Replies are listed 'Best First'.
Re: Searching between two hashes
by AnomalousMonk (Archbishop) on Nov 10, 2017 at 20:50 UTC
    if($ID = $ID2 and $mac2 = ''){ $$ref2{'Network ID 1'} = $mac; }else{ push @extras,\$ref; }

    Are you aware that the expressions  $ID = $ID2 and  $mac2 = '' are assignments and not comparisons? In any case, the  $mac2 = '' assignment will always be boolean false and the if-conditional will always be false. Probably what you meant was
        if ($ID == $ID2 and $mac2 eq '') { ... } else { ... }
    because  $mac2 is certainly being compared to a string, and I suspect that  $ID == $ID2 is likewise a string comparison and therefore should be  $ID eq $ID2 instead.

    Update: An example:

    c:\@Work\Perl\monks>perl -wMstrict -le "my ($ID, $ID2, $mac2) = ('foo', 'foo', ''); ;; if($ID eq $ID2 and $mac2 eq ''){ print 'true block'; }else{ print 'false block'; } " true block c:\@Work\Perl\monks>perl -wMstrict -le "my ($ID, $ID2, $mac2) = ('foo', 'foo', ''); ;; if($ID = $ID2 and $mac2 = ''){ print 'true block'; }else{ print 'false block'; } " false block


    Give a man a fish:  <%-{-{-{-<

      Thanks for that. After 17 years of programming with Perl, I still get those particular operators confused. Part of it is also the fact that I don't do a whole lot of programming any more.

      TStanley
      --------
      People sleep peaceably in their beds at night only because rough men stand ready to do violence on their behalf. -- George Orwell
        I still get those particular operators confused.

        Top tip: since you know that you fall victim to this (which is more than half the battle), don't write them as $mac2 = '' which is plausible, but instead like '' = $mac2 which is not. The latter is trapped at compile time. Then when you see the compiler errors you can replace the offending expression with the correct '' eq $mac2. Always put the literal value on the left side of the operator to prevent it being a plausible assignment. HTH.

= WHAT TO DO =
**A.** Summarize the forum thread in two sentences.
**B.** Please reproduce word for word the stretch of the forum thread from "Give a man a" through "plausible assignment. HTH.".
Rely only on the forum thread above.

= DATASET EXTRACT =
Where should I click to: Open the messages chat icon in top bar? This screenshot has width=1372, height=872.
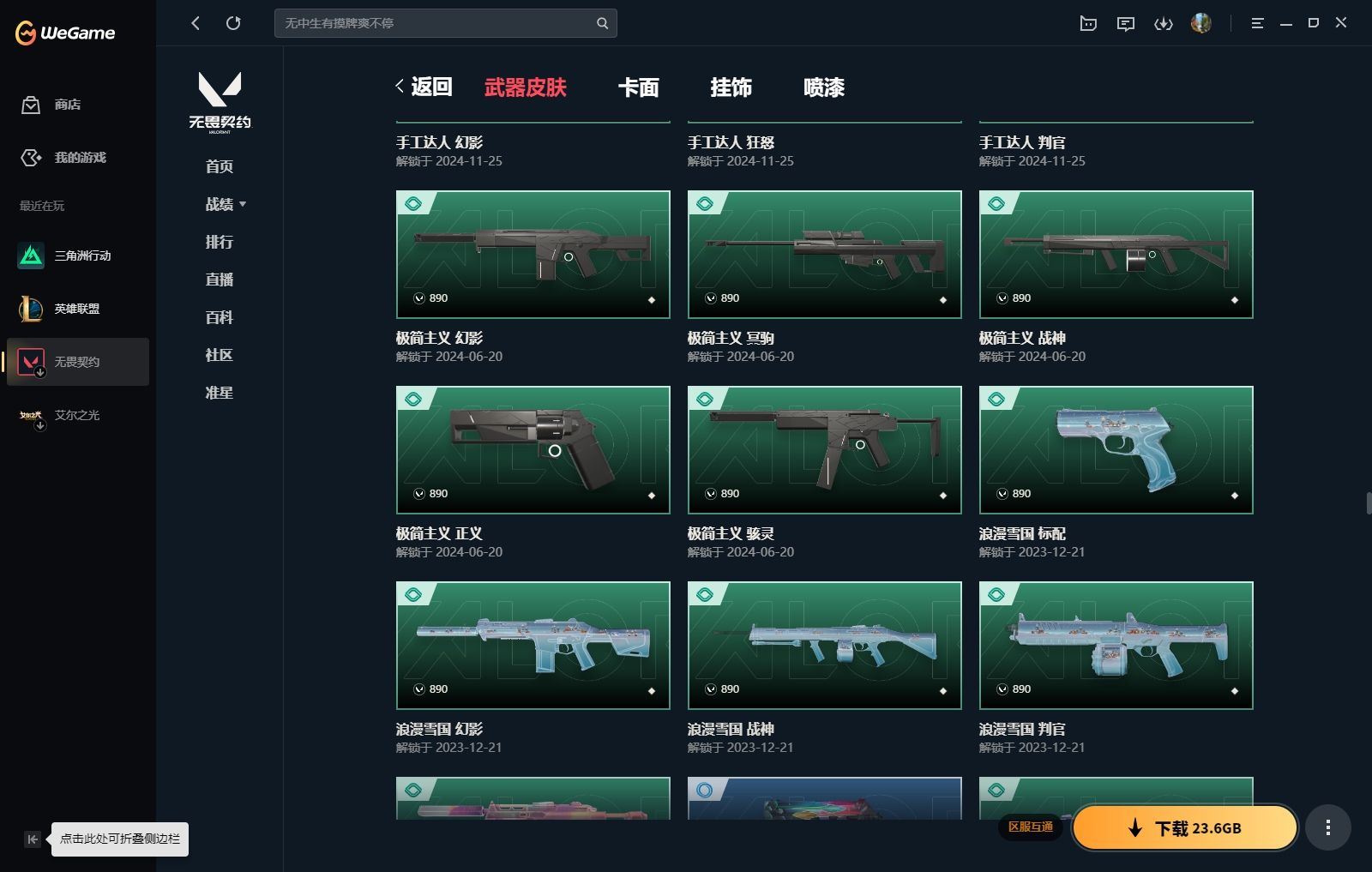pyautogui.click(x=1126, y=24)
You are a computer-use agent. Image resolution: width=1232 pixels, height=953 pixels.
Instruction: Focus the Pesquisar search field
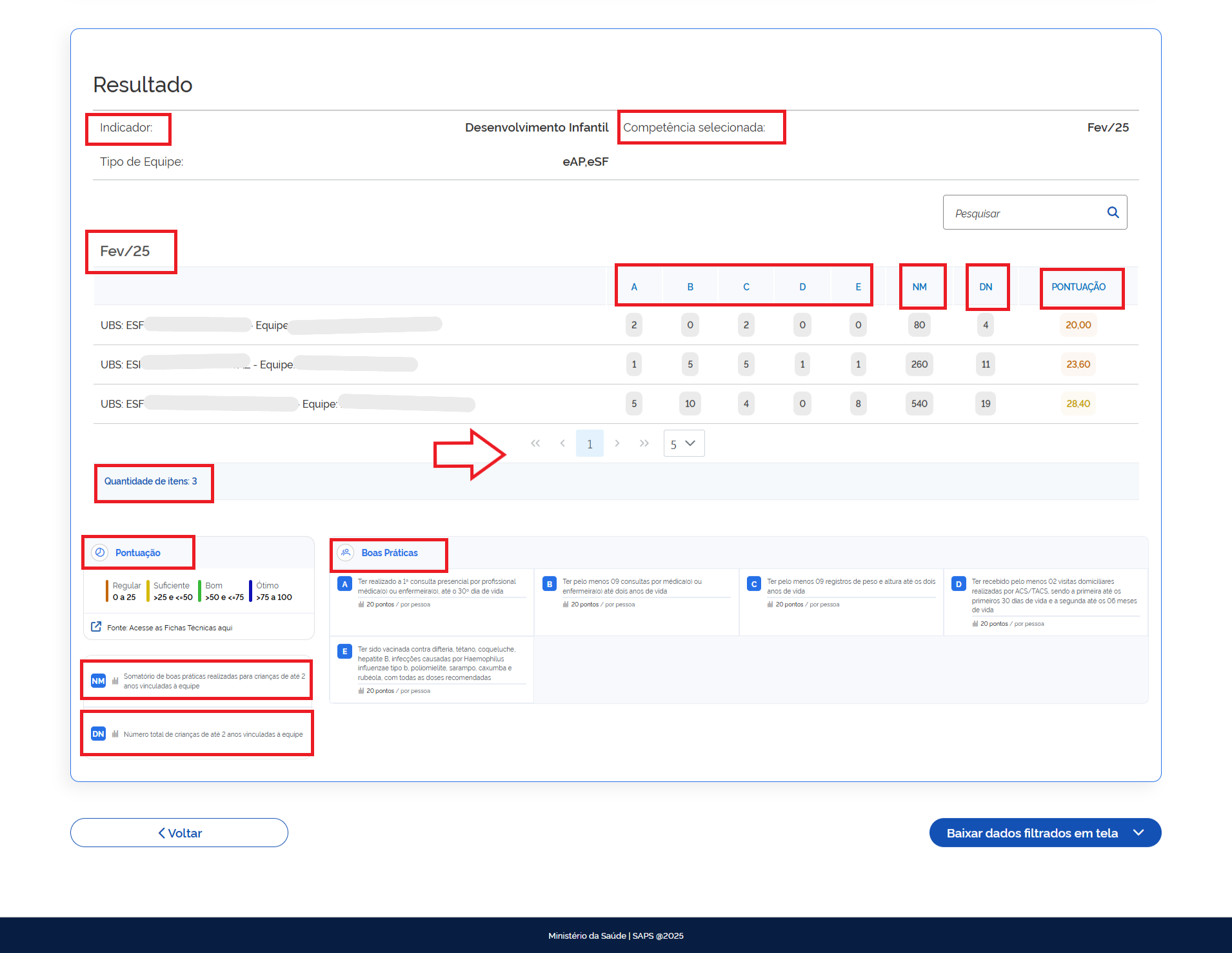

= SOLUTIONS BY TASK =
**A.** A reply points out that $ID = $ID2 and $mac2 = '' in the if-conditional are assignments rather than comparisons, so the conditional will always be false, and it suggests eq for the string comparisons. After TStanley admits to still confusing those operators, a follow-up advises putting the literal value on the left side, as in '' = $mac2, so the mistake is trapped at compile time.

**B.**
Give a man a fish:  <%-{-{-{-<

      Thanks for that. After 17 years of programming with Perl, I still get those particular operators confused. Part of it is also the fact that I don't do a whole lot of programming any more.

      TStanley
      --------
      People sleep peaceably in their beds at night only because rough men stand ready to do violence on their behalf. -- George Orwell
        I still get those particular operators confused.

        Top tip: since you know that you fall victim to this (which is more than half the battle), don't write them as $mac2 = '' which is plausible, but instead like '' = $mac2 which is not. The latter is trapped at compile time. Then when you see the compiler errors you can replace the offending expression with the correct '' eq $mac2. Always put the literal value on the left side of the operator to prevent it being a plausible assignment. HTH.